In 2005, when the USA Patriot Act was up for reauthorization, we released Stephen J. Schulhofer’s Rethinking the Patriot Act: Keeping America Safe and Free. In that report (which can be downloaded here), Schulhofer fully recognized the need to guarantee national security, but he also noted the dangers of the use of overly broad surveillance methods:
History spotlights several distinct harms that result from conferring too much intelligence-gathering power. One of these, the loss of privacy and similar liberties, is self-evident but too often ignored. Another also is frequently forgotten. Even when government agents justifiably intrude into private domains and collect sensitive information for appropriate reasons, there remains a substantial danger that, without adequate safeguards, the information legitimately acquired will be misused for illegitimate purposes. The FBI history, unfortunately, offers far too many examples of this tendency, even in an agency largely staffed by dedicated and conscientious professionals. . . .
The challenge now facing our nation is to create a framework for vigorous intelligence gathering and rapid initiatives in counterterrorism matters without opening the door to the abuses of the past or their contemporary equivalents. One need not fear the appointment of a new J. Edgar Hoover to worry that broad discretion to initiate surveillance, build files, and spy on dissident political and religious minorities could harm innocent individuals, stifle First Amendment freedoms, and waste limited investigative resources that, now more than ever, need to stay targeted on the most serious potential threats.
While much of Schulhofer’s report details necessary and useful provisions in the USA Patriot Act, he also suggests establishing more reasonable boundaries on government surveillance as well as guaranteeing appropriate executive branch accountability for its actions.
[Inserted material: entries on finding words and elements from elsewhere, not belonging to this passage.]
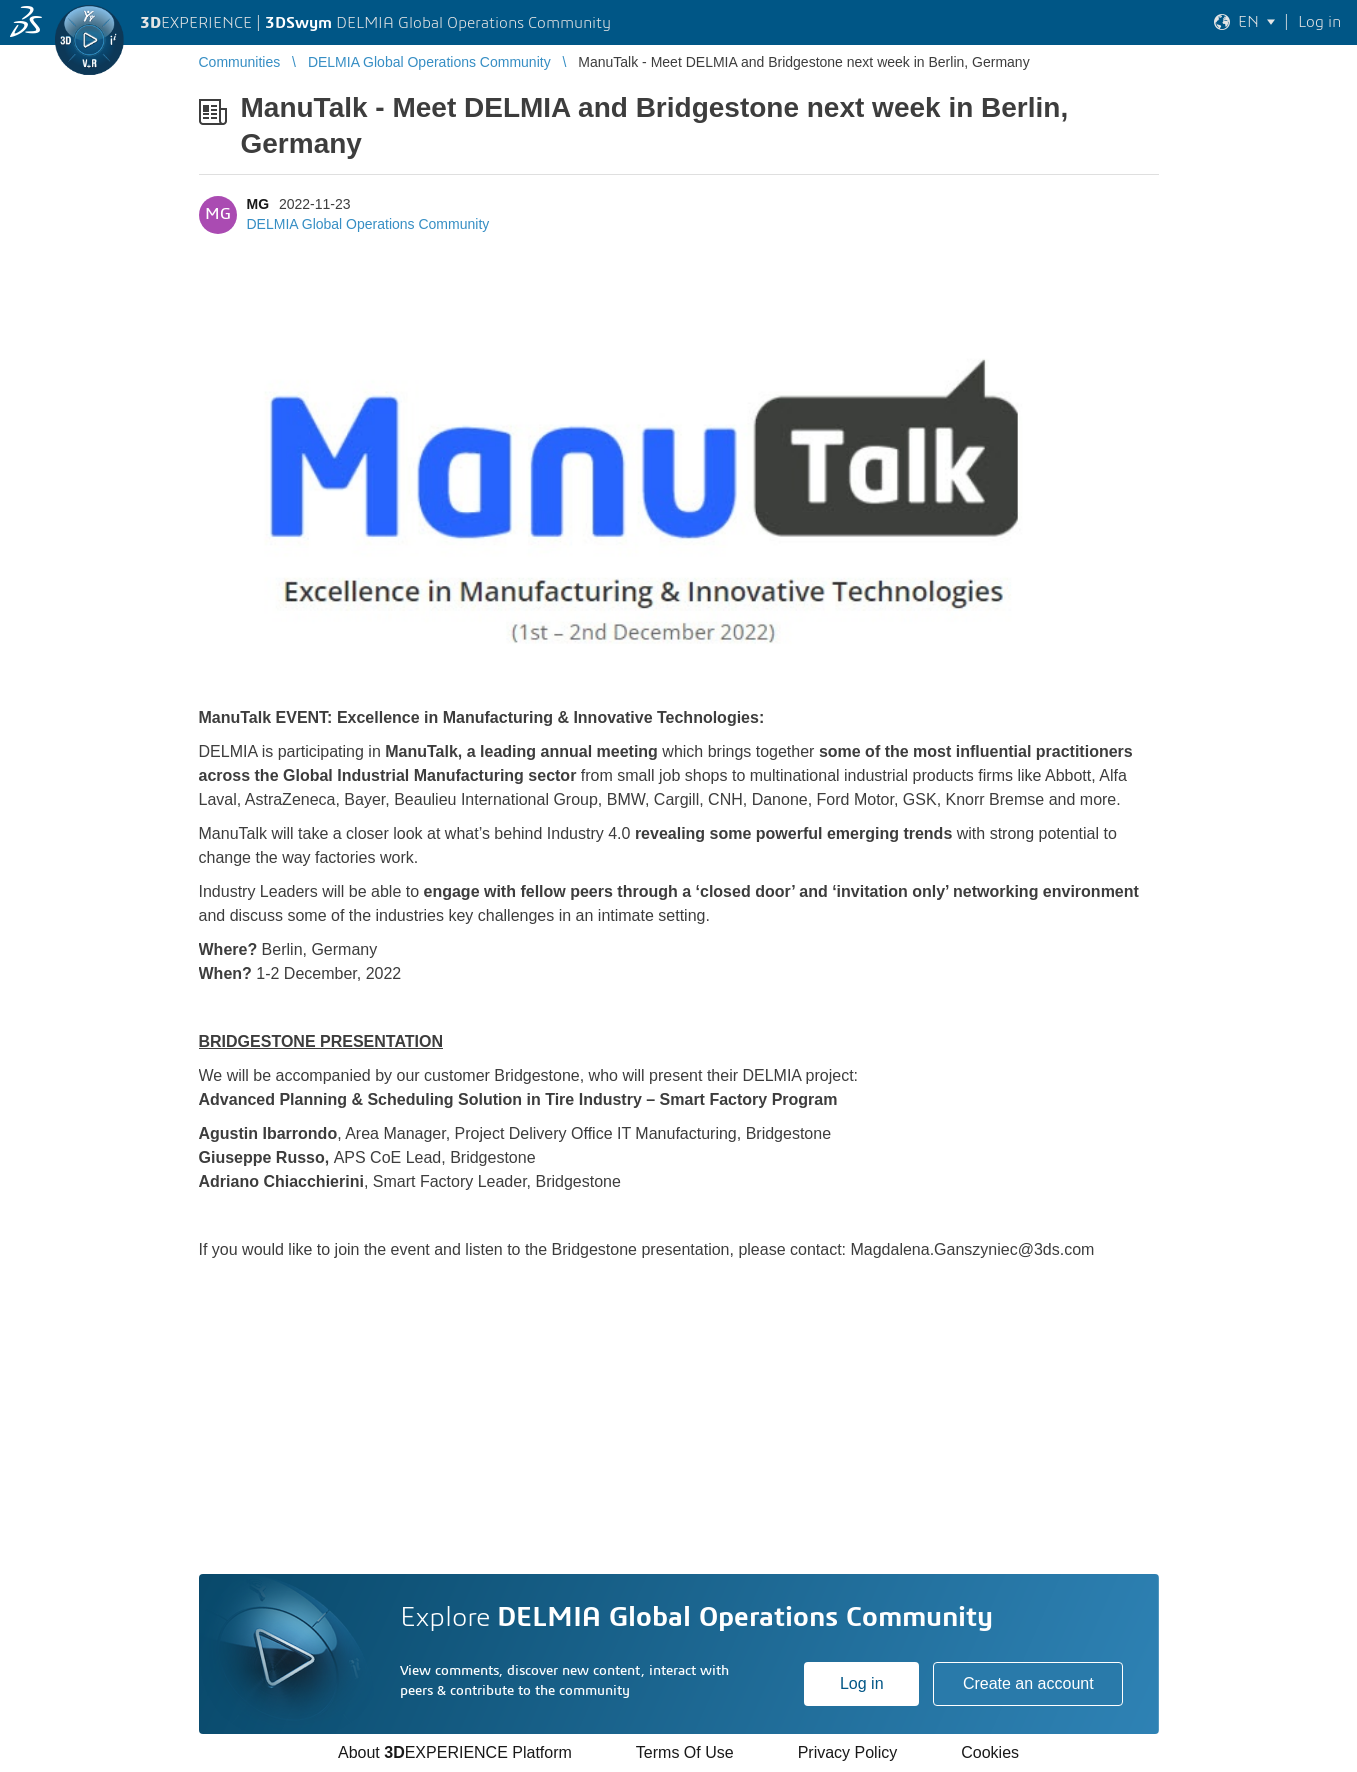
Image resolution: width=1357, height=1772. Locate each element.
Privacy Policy (848, 1752)
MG (258, 204)
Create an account (1028, 1683)
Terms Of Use (685, 1752)
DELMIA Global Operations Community (368, 224)
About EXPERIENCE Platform (455, 1752)
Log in (862, 1683)
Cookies (990, 1752)
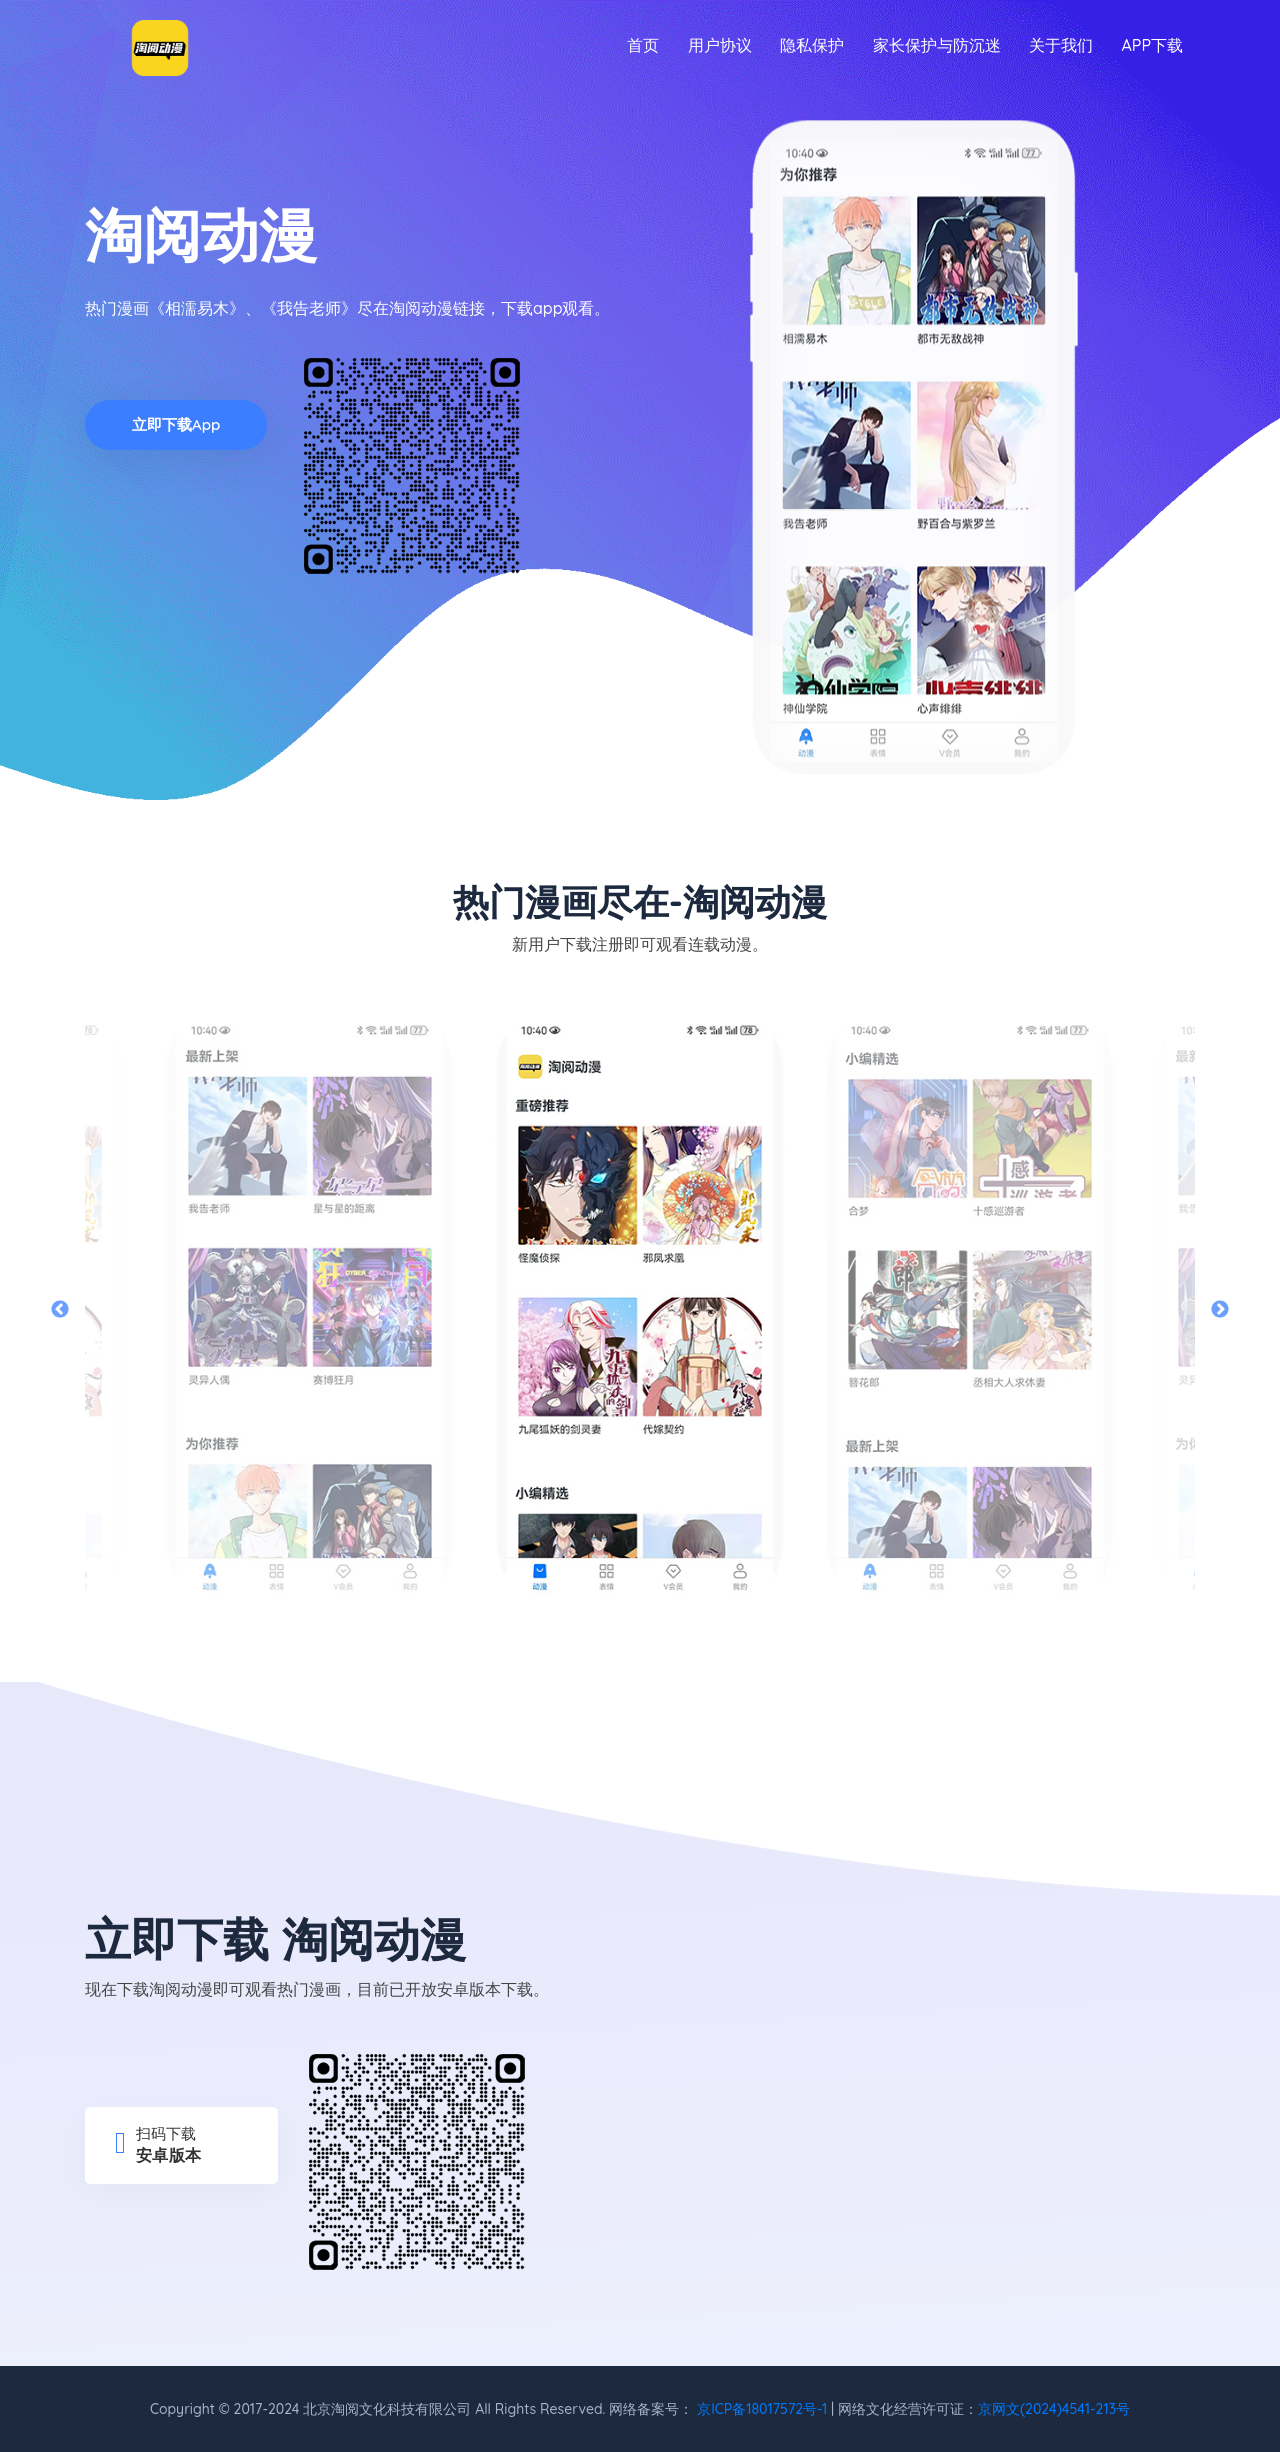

After the revelation of the PRISM program on Thursday, James R. Clapper, the director of national intelligence, issued a statement that said,
information collected under this program is among the most important and valuable foreign intelligence information we collect, and is used to protect our nation from a wide variety of threats. The unauthorized disclosure of information about this important and entirely legal program is reprehensible and risks important protections for the security of Americans.
A common refrain used in defense of such remarkable intrusions into personal privacy is that, as long as you are doing nothing wrong, then you have nothing to worry about. Turning that around, then, as long as programs like PRISM are “entirely legal,” then, after their disclosure, Clapper should have nothing to worry about.